Jarillo Gasca lived violence up close. She says that when she "managed to get out" with other banana producers to set up a packing plant,
which besides generating employment would serve as a counterbalance with the packers, she was extorted.

Everything was going very well, the project was promising in the long term and the economy in the city would be balanced.
But "they started threatening and extorting and it is not possible to give them what they ask, they asked for more than they earn,
and they decided not to participate anymore."

She says that she had just heard about a case of a banana producer friend who was kidnapped and whose son was killed.
The way they learn about violent events is through social networks or word of mouth.

Most victims bear the pain before going to comply with the authority and put in a complaint.
"If there are no complaints, we can not do anything," she laments.

The government of Veracruz offers up to one million pesos for information on the capture of Jalit Cano Parra, alias "El Mamer,"
whose group accounts for numerous kidnappings. The last one was documented in Martínez de la Torre in recent days.
Of that group, the authorities have apprehended about 13 members.

When the government took office last January, the mayor had only a few patrols and even all that fell apart.
The municipal police didn't even have bullets.
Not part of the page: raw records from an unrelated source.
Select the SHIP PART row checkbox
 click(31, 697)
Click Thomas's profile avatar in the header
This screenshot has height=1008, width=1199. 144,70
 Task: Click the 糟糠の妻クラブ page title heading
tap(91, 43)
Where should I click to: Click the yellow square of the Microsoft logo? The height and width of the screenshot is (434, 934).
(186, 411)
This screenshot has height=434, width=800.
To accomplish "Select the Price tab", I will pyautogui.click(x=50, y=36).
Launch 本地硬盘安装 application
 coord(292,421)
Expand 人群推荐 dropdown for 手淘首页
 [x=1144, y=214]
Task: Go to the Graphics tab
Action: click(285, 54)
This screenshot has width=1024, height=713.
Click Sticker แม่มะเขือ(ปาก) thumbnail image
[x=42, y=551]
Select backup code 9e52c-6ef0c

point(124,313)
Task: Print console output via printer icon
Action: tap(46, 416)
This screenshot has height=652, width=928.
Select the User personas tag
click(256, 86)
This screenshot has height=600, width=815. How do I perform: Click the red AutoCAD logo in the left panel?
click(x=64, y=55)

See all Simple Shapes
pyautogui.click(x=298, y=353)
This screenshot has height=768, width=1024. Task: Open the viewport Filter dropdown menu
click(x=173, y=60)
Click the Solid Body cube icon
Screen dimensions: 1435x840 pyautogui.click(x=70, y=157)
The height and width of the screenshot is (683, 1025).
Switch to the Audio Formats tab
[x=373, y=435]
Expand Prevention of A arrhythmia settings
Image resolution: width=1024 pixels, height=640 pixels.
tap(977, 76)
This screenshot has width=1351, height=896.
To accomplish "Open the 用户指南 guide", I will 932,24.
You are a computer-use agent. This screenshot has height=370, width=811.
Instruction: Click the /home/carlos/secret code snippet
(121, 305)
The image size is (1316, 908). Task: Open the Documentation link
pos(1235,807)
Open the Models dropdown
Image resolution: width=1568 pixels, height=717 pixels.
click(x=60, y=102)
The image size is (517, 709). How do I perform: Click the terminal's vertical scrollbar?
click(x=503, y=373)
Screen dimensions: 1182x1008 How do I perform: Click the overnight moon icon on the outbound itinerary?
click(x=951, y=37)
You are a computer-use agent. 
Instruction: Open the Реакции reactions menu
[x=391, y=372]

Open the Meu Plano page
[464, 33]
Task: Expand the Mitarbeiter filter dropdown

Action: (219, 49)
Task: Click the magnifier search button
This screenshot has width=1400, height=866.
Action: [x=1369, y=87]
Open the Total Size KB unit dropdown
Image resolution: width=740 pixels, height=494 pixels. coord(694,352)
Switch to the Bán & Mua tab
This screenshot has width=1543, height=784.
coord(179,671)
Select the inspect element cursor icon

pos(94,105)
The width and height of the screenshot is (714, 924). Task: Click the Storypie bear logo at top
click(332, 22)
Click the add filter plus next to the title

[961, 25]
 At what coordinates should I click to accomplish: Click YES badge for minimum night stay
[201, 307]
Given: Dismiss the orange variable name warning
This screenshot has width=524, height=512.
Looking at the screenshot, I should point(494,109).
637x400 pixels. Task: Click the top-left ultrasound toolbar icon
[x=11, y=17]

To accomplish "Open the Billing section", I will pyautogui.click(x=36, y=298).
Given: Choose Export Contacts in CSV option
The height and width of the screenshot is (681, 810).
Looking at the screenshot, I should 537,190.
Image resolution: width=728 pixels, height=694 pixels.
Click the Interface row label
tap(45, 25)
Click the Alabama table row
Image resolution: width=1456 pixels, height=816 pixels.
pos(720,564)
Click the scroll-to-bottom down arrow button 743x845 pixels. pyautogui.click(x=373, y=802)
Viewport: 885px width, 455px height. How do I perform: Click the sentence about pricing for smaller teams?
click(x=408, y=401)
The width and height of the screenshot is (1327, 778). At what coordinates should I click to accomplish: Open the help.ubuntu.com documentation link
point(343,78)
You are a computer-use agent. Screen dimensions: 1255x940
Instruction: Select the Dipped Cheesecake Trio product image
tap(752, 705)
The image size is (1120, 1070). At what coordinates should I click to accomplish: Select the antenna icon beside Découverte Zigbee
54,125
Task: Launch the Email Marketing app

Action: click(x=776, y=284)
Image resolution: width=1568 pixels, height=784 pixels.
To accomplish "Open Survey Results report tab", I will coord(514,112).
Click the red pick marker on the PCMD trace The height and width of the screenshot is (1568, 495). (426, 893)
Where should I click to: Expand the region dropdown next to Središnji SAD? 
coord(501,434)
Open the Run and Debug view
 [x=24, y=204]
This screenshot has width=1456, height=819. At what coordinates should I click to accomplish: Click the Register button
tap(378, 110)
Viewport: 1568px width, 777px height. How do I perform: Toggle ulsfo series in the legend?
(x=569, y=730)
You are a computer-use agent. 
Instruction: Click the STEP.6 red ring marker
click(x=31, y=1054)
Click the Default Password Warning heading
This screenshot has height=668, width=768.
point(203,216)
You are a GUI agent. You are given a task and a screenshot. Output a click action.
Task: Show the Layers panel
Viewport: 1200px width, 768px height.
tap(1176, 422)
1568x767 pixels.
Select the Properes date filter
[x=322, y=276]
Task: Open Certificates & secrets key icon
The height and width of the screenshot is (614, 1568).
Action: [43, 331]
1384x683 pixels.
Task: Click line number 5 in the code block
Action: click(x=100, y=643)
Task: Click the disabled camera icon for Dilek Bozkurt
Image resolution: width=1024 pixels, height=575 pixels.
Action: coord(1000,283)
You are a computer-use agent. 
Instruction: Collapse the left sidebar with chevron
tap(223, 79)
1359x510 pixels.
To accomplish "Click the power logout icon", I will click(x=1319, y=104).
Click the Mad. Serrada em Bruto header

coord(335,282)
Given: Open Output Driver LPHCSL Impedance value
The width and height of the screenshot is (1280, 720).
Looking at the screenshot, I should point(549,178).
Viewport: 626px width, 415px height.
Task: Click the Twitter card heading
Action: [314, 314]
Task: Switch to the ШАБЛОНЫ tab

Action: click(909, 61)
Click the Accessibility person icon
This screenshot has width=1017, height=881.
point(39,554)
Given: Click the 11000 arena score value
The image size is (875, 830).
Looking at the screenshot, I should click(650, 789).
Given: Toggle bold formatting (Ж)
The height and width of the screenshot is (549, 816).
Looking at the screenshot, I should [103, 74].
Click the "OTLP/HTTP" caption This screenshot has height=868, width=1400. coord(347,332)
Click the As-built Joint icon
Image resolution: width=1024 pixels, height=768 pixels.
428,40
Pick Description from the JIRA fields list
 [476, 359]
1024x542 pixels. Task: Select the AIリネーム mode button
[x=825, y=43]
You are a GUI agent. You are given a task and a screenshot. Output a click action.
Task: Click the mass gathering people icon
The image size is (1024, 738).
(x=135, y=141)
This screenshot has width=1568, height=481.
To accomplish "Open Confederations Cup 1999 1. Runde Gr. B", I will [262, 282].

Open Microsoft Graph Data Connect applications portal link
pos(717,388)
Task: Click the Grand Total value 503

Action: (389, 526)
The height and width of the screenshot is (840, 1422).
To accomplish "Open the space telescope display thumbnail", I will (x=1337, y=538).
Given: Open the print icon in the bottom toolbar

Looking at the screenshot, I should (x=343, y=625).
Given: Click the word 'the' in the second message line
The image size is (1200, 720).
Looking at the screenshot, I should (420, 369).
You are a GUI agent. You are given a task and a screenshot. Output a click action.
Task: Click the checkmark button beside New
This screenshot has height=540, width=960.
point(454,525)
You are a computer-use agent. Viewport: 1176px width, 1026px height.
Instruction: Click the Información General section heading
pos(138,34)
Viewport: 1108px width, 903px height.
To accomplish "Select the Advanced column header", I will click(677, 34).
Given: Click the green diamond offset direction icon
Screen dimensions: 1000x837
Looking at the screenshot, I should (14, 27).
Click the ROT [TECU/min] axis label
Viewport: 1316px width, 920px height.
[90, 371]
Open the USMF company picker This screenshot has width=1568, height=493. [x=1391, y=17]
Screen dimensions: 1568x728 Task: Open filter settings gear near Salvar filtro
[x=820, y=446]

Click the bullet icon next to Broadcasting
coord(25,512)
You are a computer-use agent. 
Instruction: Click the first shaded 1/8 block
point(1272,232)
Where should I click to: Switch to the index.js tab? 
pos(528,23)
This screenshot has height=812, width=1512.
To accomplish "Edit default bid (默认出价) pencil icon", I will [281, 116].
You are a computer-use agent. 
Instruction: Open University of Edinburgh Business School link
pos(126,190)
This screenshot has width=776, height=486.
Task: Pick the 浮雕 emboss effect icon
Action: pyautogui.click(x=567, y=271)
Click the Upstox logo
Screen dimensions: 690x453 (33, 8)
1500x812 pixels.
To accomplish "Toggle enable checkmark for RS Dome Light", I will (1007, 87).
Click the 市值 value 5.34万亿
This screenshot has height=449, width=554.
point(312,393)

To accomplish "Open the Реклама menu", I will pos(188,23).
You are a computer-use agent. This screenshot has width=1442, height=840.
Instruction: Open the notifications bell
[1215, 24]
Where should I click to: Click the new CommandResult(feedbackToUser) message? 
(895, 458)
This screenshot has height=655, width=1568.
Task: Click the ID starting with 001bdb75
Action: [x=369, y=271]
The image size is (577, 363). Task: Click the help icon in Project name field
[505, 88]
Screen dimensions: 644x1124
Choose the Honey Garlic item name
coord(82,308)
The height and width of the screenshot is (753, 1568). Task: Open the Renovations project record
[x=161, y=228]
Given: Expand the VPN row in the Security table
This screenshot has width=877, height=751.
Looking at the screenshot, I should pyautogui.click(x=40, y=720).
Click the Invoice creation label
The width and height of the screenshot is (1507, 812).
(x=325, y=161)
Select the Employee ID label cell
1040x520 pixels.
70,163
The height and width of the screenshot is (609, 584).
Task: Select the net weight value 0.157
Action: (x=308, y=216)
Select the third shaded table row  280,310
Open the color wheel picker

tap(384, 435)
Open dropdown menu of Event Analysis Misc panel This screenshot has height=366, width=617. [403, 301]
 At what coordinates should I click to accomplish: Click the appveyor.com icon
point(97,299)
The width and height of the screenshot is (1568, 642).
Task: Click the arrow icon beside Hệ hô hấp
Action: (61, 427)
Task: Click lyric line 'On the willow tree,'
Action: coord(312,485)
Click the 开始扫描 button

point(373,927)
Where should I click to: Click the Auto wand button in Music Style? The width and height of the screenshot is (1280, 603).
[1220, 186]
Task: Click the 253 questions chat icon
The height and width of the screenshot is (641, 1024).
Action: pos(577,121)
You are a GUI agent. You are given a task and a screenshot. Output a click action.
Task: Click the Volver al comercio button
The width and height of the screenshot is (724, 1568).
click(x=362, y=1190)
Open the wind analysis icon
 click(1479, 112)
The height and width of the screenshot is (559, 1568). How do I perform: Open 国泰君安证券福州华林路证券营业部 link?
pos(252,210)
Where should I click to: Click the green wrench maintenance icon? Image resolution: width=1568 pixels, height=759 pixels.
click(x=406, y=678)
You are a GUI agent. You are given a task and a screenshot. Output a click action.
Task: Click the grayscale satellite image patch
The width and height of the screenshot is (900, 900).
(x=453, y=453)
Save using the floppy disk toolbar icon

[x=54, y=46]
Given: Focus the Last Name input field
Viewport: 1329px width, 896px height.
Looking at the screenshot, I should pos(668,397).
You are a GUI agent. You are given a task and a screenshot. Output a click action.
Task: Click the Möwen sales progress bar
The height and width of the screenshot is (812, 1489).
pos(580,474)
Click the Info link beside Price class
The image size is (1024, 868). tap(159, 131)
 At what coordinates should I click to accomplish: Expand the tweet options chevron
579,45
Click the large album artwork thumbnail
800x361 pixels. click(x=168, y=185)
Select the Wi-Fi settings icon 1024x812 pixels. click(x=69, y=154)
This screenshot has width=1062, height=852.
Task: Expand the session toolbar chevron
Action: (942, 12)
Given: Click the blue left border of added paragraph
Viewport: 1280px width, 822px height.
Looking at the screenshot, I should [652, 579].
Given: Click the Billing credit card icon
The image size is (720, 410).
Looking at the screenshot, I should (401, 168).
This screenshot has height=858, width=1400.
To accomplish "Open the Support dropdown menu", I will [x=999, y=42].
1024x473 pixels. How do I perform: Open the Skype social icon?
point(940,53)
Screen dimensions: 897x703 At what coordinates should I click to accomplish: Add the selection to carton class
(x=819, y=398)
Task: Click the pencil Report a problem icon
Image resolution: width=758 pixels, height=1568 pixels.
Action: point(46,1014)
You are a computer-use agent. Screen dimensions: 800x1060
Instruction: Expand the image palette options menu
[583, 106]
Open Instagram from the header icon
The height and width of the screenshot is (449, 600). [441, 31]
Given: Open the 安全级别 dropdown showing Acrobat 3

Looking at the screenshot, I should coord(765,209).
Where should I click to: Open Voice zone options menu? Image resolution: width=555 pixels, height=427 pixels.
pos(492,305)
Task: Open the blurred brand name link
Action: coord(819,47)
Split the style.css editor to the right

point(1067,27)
Currently it already has nine patrols and 65 elements of the municipal police.
His plan, little by little, is to build the institution that was looted and abandoned by past administrations.

As a result of the protests for the murders of the three women, he says, the governor Miguel Ángel Yunes Linares sent him more officers for reinforcement. The mayor recognizes the governor's work, but a great societal effort is necessary to overcome this crisis.

He will continue to knock on the doors federal authorities, Navy, Army, PF (Federal Police) , in order to lower insecurity.